===== Extracted information =====

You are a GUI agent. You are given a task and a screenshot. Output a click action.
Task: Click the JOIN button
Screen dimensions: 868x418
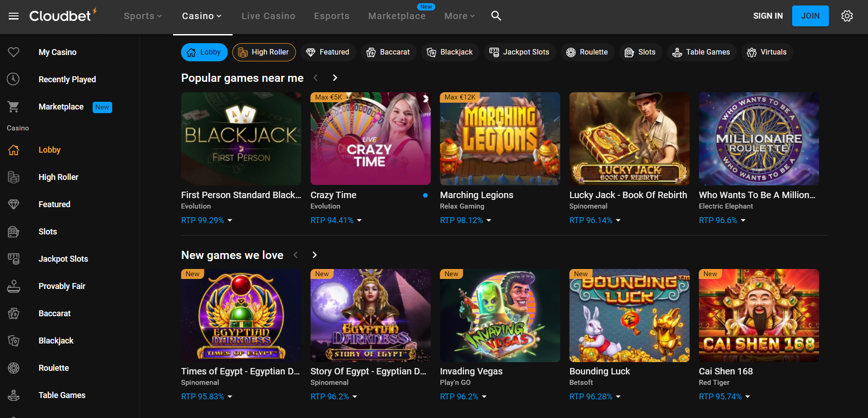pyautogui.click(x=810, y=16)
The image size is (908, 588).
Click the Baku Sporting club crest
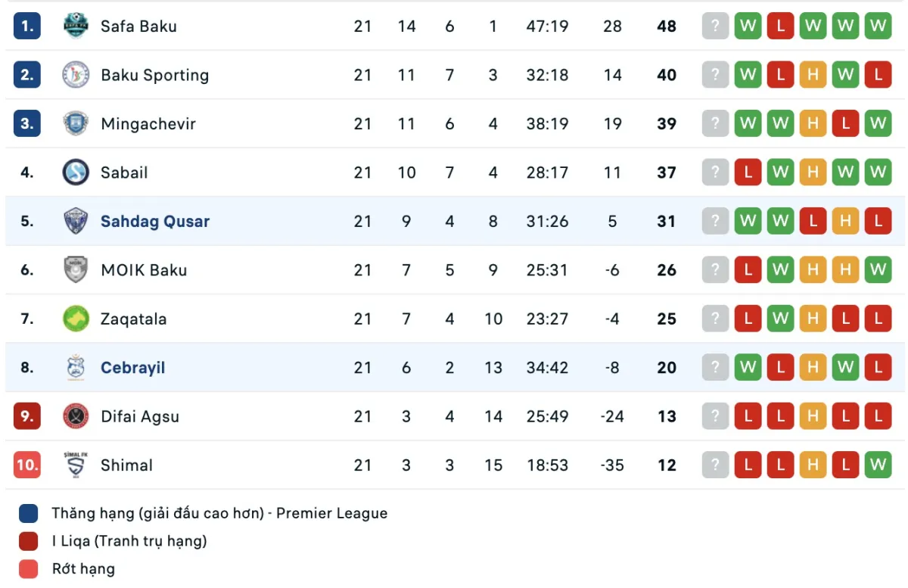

=====

Task prompt ▸ Copy out the lines above unchanged. Skip the images.

Answer area ▸
You are a GUI agent. You are given a task and a screenshot. Output a click action.
Task: Click the JOIN button
Screen dimensions: 868x418
pyautogui.click(x=810, y=16)
The image size is (908, 588).
Click the Baku Sporting club crest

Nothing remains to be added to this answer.